Condivido l’opinione di Sergio Romano e urlo ancora contro un falso storico che viene sbandierato.
Durante la rivoluzione francese un solo componente della famiglia Borbone era riuscito a salvarsi, mi sembra perché fosse già all’estero. Egli chiese asilo alla Repubblica Veneta e questo gli fu concesso.
La Serenissima era storicamente un luogo sicuro per chi volesse vivere e lavorare rispettando le leggi di Venezia (anche Manzoni fa passare l’Adda a Renzo Tramaglino).

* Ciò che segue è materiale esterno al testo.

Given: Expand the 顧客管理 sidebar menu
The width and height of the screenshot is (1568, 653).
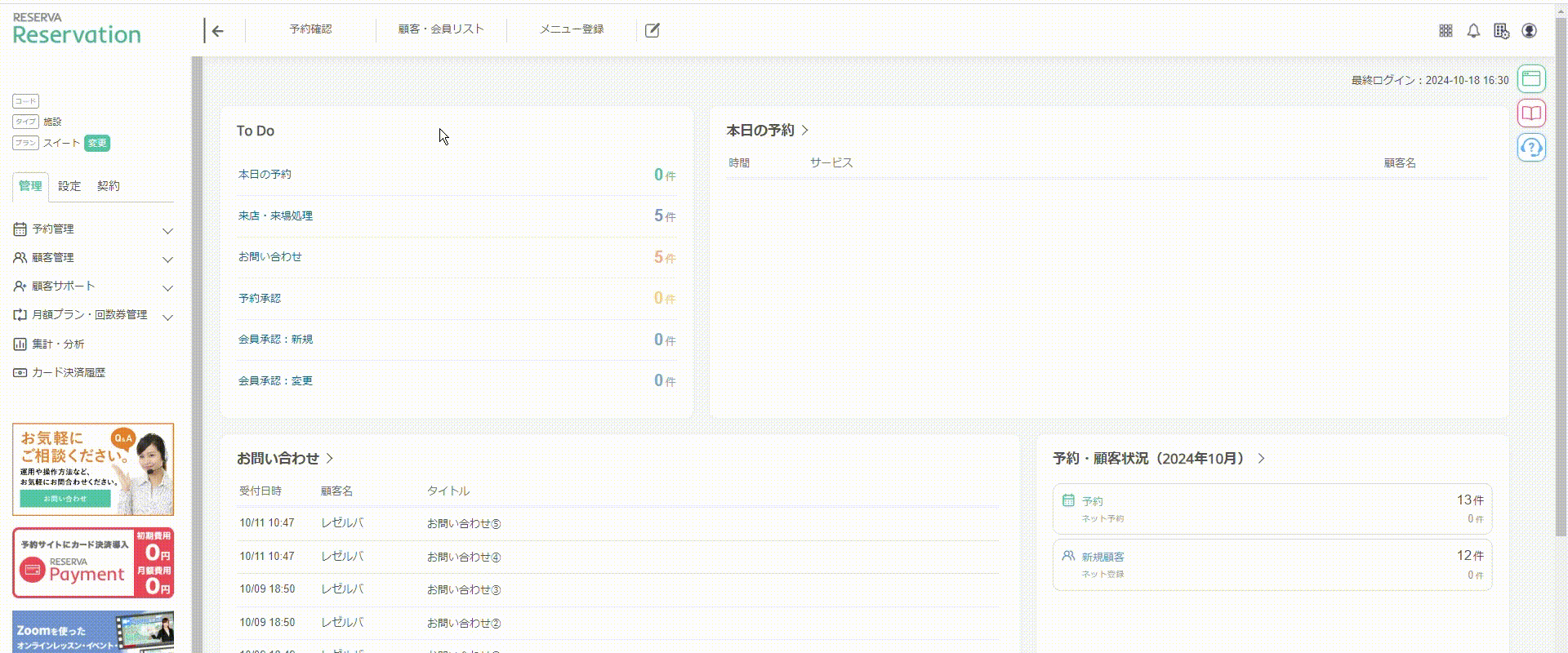Looking at the screenshot, I should (x=93, y=258).
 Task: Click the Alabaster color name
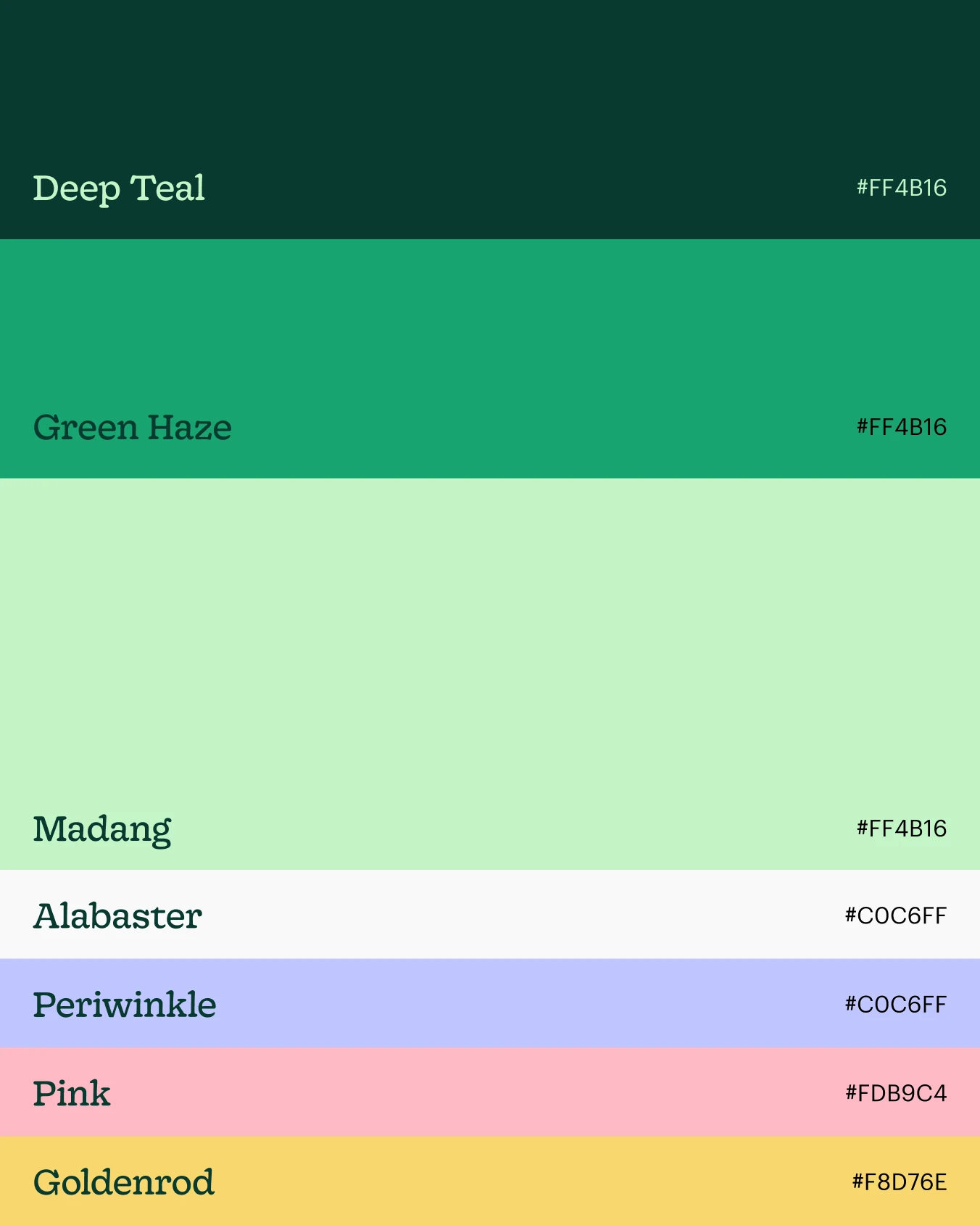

Avvenne che in Francia prese a brillare l’astro Napoleone che vinceva tutte le battaglie. Egli chiese alla Serenissima il permesso di passare per marciare contro l’Austria dal Brennero. Il permesso gli fu accordato perché la Serenissima non era più quella di Lepanto in grado di battere da sola i turchi. Le rotte oceaniche si erano imposte ed i suoi commerci languivano. Era morta anche se non lo appariva.
Per timore di Napoleone al quale permise il passaggio (non potendolo impedire) revocò in fretta l’accoglienza al Borbone che si rifugiò allora in Austria.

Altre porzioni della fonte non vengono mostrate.